**Task details:** Print the records below verbatim.

**** Records shown

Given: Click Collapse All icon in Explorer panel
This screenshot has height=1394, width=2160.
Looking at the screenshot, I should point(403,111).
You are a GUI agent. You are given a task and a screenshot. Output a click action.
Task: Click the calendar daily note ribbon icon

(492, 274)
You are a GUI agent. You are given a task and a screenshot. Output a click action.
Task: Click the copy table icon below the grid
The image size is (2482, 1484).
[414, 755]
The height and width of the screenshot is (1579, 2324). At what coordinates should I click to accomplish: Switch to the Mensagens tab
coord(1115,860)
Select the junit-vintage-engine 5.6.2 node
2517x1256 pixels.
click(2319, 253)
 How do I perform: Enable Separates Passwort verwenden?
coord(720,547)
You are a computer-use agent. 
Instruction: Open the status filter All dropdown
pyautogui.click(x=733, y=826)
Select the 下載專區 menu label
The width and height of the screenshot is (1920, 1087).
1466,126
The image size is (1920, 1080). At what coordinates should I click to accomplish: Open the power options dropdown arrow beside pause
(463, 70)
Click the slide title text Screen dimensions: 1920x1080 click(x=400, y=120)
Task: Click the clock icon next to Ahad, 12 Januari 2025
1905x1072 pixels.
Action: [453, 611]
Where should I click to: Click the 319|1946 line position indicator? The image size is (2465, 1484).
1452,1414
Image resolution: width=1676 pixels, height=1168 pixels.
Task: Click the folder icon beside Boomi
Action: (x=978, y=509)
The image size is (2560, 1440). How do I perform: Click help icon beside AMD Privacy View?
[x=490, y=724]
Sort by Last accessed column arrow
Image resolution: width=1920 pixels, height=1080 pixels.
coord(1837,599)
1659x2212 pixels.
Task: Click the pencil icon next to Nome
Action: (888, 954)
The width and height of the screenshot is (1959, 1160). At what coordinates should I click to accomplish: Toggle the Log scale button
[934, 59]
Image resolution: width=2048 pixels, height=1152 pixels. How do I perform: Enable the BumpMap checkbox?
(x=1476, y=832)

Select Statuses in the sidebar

********

**Result below:**
Given: Click Collapse All icon in Explorer panel
This screenshot has height=1394, width=2160.
Looking at the screenshot, I should point(403,111).
You are a GUI agent. You are given a task and a screenshot. Output a click action.
Task: Click the calendar daily note ribbon icon

(492, 274)
You are a GUI agent. You are given a task and a screenshot. Output a click action.
Task: Click the copy table icon below the grid
The image size is (2482, 1484).
[414, 755]
The height and width of the screenshot is (1579, 2324). At what coordinates should I click to accomplish: Switch to the Mensagens tab
coord(1115,860)
Select the junit-vintage-engine 5.6.2 node
2517x1256 pixels.
click(2319, 253)
 How do I perform: Enable Separates Passwort verwenden?
coord(720,547)
You are a computer-use agent. 
Instruction: Open the status filter All dropdown
pyautogui.click(x=733, y=826)
Select the 下載專區 menu label
The width and height of the screenshot is (1920, 1087).
1466,126
The image size is (1920, 1080). At what coordinates should I click to accomplish: Open the power options dropdown arrow beside pause
(463, 70)
Click the slide title text Screen dimensions: 1920x1080 click(x=400, y=120)
Task: Click the clock icon next to Ahad, 12 Januari 2025
1905x1072 pixels.
Action: [453, 611]
Where should I click to: Click the 319|1946 line position indicator? The image size is (2465, 1484).
1452,1414
Image resolution: width=1676 pixels, height=1168 pixels.
Task: Click the folder icon beside Boomi
Action: (x=978, y=509)
The image size is (2560, 1440). How do I perform: Click help icon beside AMD Privacy View?
[x=490, y=724]
Sort by Last accessed column arrow
Image resolution: width=1920 pixels, height=1080 pixels.
coord(1837,599)
1659x2212 pixels.
Task: Click the pencil icon next to Nome
Action: (888, 954)
The width and height of the screenshot is (1959, 1160). At what coordinates should I click to accomplish: Toggle the Log scale button
[934, 59]
Image resolution: width=2048 pixels, height=1152 pixels. How do I perform: Enable the BumpMap checkbox?
(x=1476, y=832)

Select Statuses in the sidebar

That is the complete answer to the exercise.